The titanium carbide whiskers on titanium powder particles produced by process conditions indicated in Table 2 were hot-pressed into composite structures and tested for hardness compared with standard hot-pressed Ti particle samples. Typical results are depicted in
[Note: The Vickers hardness is the quotient obtained by dividing the kgf load by the square mm area of indentation (kgf/mm2). Vickers hardness values are generally independent of the test force; that is, they will come out the same for 500 gf and 50 kgf, as long as the force is at least 200 gf. Therefore, the values are reported with units of kgf/mm2 or without units.]
In summary, embodiments disclosed herein provide comparatively low-cost titanium-based nano-whiskers having substantially uniform morphology. These materials have numerous applications because of improved properties such as increased strength, increased hardness, very high melting points, and superior chemical stability at high temperature.

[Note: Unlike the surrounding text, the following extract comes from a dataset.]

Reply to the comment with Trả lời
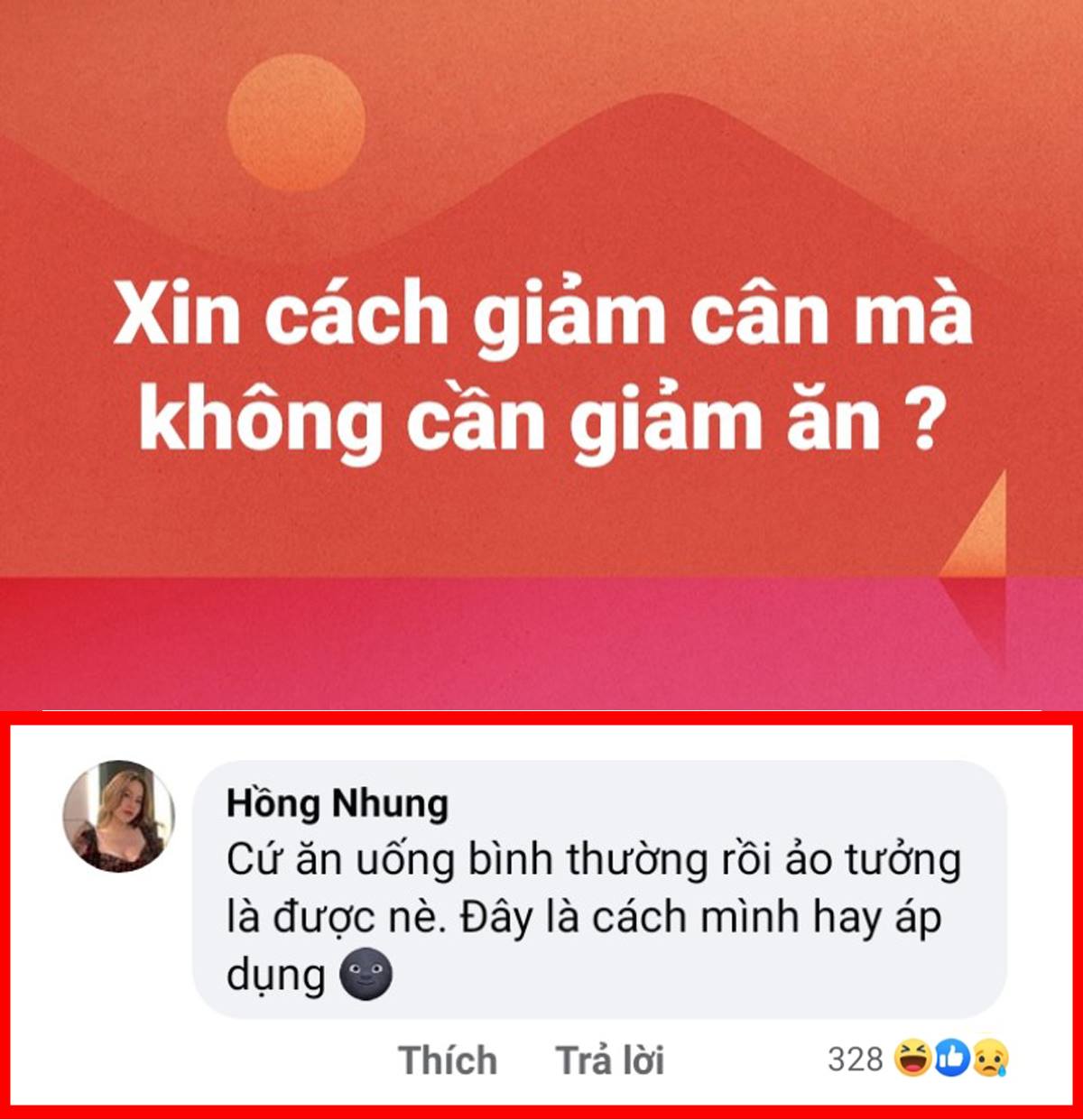The width and height of the screenshot is (1083, 1120). point(610,1060)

The foregoing descriptions of embodiments have been presented for purposes of illustration and exposition. They are not intended to be exhaustive or to limit the embodiments to the precise forms disclosed. Obvious modifications or variations are possible in light of the above teachings. The embodiments are chosen and described in an effort to provide the best illustrations of principles and practical applications, and to thereby enable one of ordinary skill in the art to utilize the various embodiments as described and with various modifications as are suited to the particular use contemplated. All such modifications and variations are within the scope of the appended claims when interpreted in accordance with the breadth to which they are fairly, legally, and equitably entitled.
The U.S. Government has rights to this invention pursuant to contract number DE-AC05-00OR22800 between the U.S. Department of Energy and Babcock & Wilcox Technical Services Y-12, LLC. This invention was made with government support under Contract No. DE-AC05-00OR22725 awarded by the U.S. Department of Energy. The government has certain rights in the invention.